Par ailleurs, historiquement, les marchés financiers mondiaux n’ont pas été durablement influencés par le parti au pouvoir. Que la Maison Blanche soit dirigée par les démocrates ou les républicains, les marchés ont connu des périodes de croissance et de correction – marchés haussiers et baissiers – influencés par les données macroéconomiques et les tendances, et non par la couleur politique. On ne peut donc pas automatiquement présumer qu’un second mandat de Trump entraînerait une nouvelle hausse de l’indice S&P 500 (le principal indice boursier américain) comme entre 2016 et 2020. Le contexte est différent : les impôts sont déjà réduits, la croissance est moins dynamique, et le déficit budgétaire est un problème plus pressant qu’en 2016.
Un Congrès divisé
Un autre aspect clé à prendre en compte est le contexte politique. Compte tenu du duel serré entre Trump et Harris, il est improbable qu’un parti obtienne le contrôle total du pouvoir. De plus, il est peu probable que le parti qui fournira le prochain président obtienne également la majorité à la Chambre des représentants et au Sénat. Cela signifie que les projets économiques les plus ambitieux des deux candidats devront vraisemblablement être modérés pour obtenir l’approbation du Congrès.

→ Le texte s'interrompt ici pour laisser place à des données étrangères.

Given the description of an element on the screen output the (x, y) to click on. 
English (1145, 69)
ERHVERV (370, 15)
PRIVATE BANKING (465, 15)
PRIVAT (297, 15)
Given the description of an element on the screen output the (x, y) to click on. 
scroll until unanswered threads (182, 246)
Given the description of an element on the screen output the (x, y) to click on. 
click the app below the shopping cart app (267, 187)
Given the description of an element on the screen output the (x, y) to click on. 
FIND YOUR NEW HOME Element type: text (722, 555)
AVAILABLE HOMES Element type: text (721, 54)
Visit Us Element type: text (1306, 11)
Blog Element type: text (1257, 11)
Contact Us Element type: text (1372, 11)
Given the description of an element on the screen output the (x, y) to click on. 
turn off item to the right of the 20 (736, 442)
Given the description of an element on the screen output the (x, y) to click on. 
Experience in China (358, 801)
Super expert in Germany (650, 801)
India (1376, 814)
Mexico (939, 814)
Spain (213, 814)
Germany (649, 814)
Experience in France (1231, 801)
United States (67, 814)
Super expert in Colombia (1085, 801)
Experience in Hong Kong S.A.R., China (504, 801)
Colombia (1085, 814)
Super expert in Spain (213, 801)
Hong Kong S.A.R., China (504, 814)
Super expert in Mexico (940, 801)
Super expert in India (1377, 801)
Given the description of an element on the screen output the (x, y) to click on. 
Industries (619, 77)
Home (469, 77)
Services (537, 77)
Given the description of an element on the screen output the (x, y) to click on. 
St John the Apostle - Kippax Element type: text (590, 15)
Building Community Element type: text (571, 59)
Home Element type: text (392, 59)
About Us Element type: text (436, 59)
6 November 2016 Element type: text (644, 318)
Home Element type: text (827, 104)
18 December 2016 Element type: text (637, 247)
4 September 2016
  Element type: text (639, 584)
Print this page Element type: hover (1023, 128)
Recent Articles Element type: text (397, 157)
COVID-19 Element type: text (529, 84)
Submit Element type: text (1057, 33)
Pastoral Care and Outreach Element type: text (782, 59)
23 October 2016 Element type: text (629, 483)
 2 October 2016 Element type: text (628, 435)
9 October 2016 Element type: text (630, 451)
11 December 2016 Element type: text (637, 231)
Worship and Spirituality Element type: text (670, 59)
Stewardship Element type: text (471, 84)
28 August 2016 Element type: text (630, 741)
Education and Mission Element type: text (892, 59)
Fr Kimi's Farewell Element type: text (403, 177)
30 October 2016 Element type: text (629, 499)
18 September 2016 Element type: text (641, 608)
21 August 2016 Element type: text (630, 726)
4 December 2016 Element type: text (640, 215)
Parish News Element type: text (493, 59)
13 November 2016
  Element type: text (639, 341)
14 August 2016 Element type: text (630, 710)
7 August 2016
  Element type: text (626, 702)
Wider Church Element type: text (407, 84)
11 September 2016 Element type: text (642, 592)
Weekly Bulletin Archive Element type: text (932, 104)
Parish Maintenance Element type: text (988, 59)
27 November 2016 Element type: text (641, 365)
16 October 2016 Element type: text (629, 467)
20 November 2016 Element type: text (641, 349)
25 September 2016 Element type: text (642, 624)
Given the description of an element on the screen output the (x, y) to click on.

En effet, dans un Congrès divisé, les mesures fiscales sont souvent plus prudentes. Le déficit budgétaire croissant des États-Unis, qui atteignait déjà 6,3 % du PIB en 2023, exercera une pression certaine sur les négociations. Démocrates et républicains devront alors faire preuve de prudence pour éviter un gouffre fiscal, rendant les changements radicaux peu probables.
Qui gagne, qui perd ?
Tout cela signifie-t-il qu’une présidence Trump ou Harris ne ferait aucune différence sur le plan économique et financier ? Absolument pas. Cependant, plutôt que sur l’économie globale, l’impact se fera davantage sentir au niveau sectoriel. Si Trump est réélu, les secteurs du pétrole et du gaz, des institutions financières et de la pharmacie pourraient bénéficier d’une dérégulation accrue. Harris, quant à elle, soutiendrait davantage les technologies vertes et d’importants projets d’infrastructure.
Les deux candidats se distinguent également en matière de politique commerciale. Trump a indiqué vouloir imposer une taxe d’importation de 20 % sur tous les produits, avec un supplément de 60 % à 100 % sur les produits chinois. Une telle mesure aurait un impact significatif sur les pays qui exportent massivement vers les États-Unis. Harris, en revanche, s’est montrée moins affirmée sur les droits d’importation, bien qu’il soit probable qu’elle maintienne plusieurs des taxes et sanctions mises en place par l’administration Biden. Toutefois, il est important de noter que les droits d’importation supplémentaires proposés par Trump, combinés à des restrictions sur l’immigration, pourraient exercer une pression à la hausse sur l’inflation, ce qui pourrait nuire à la confiance des marchés financiers dans l’économie américaine. Il est donc simpliste de penser que le protectionnisme de Trump favoriserait automatiquement la croissance économique américaine.
Il est clair que Trump et Harris ont des visions différentes en matière de politique fiscale, de relations commerciales internationales et de soutien sectoriel. Cependant, l’environnement économique et politique aux États-Unis rend improbable un changement de cap majeur et immédiat en matière de politique macroéconomique, indépendamment du résultat de l’élection.